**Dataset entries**
**********
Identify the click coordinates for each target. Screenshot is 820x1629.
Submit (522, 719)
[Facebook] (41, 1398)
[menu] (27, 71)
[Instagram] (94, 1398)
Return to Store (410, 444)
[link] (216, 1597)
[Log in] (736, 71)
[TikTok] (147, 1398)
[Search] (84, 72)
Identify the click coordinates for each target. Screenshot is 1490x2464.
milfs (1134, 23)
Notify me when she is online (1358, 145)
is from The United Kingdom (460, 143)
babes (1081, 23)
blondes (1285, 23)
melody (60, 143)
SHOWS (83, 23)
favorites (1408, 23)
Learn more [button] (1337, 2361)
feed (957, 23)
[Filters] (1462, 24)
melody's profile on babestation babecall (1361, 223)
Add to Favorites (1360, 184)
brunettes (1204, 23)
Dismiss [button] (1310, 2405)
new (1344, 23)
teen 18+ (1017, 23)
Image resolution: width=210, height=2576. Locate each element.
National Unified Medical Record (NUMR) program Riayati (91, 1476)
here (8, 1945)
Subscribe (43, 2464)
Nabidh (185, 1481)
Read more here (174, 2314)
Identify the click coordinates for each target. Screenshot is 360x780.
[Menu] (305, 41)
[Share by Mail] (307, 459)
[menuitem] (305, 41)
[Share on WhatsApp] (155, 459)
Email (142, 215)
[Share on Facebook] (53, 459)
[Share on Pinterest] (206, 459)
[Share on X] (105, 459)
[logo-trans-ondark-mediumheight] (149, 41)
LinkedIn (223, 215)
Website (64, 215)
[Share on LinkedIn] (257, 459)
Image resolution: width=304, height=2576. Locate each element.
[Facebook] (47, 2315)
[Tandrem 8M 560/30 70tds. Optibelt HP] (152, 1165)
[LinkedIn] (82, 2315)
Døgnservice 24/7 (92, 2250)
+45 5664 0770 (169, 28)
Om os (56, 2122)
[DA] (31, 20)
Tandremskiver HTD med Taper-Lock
**********
**Action item**
Nothing but the lines from the one with "[Tandrem 8M 560/30" through the last line of the records above should be retyped, and those word for word.

**Result**
[Tandrem 8M 560/30 70tds. Optibelt HP] (152, 1165)
[LinkedIn] (82, 2315)
Døgnservice 24/7 (92, 2250)
+45 5664 0770 (169, 28)
Om os (56, 2122)
[DA] (31, 20)
Tandremskiver HTD med Taper-Lock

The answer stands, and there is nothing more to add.